The charges come less than a week after Chevron asked for and received permission to temporarily stop production the Frade field after finding new seeps on the sea surface of its exploration area in early March. The field was producing 61,500 barrels a day, down from about 80,000 before the November spill.

Chevron owns 52 percent of Frade and is the operator. Brazil’s state-controlled oil company Petrobras owns 30 percent and a Japanese group led by Inpex and Sojitz owns 18 percent. The partners have spent more than $2 billion developing the field.

Chevron, the No. 2 U.S. oil company, said on Wednesday that oil from the new seabed is chemically different to crude from the November spill and that the two leaks are unrelated.

“There is no evidence that the two sets of seeps are related,” Glaubitz said in an email to Reuters. “Oil samples collected from the second seep and analyzed by the IPEX lab in Brazil and reviewed by Chevron indicate that the oil is not from the Frade production reservoir.”

Chevron said oil from the recent seep contained no drilling “mud,” suggesting it is not a residual spill or a new complication of the November spill.
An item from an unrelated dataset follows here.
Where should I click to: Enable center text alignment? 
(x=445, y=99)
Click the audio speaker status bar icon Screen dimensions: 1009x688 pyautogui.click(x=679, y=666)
Only about 1 barrel of heavier crude has been found flowing out of the new seep.

Brazilian President Dilma Rousseff, a former energy minister who also served as chairwoman of the Petrobras board, warned oil companies on Wednesday that they must strictly follow security procedures in Brazil.

“On this question there can be no exceptions to being within safety limits and knowing them, to never test them and never go beyond them,” she said in Rio at the swearing in ceremony for the new head of oil regulator ANP.

The discovery of a new seep in the Frade field this month prompted Santos de Oliveira, the prosecutor, to allege that Chevron’s drilling has led to dangerous faults in the undersea oil reservoir at Frade that could be irreparably damaged and may eventually leak much more oil.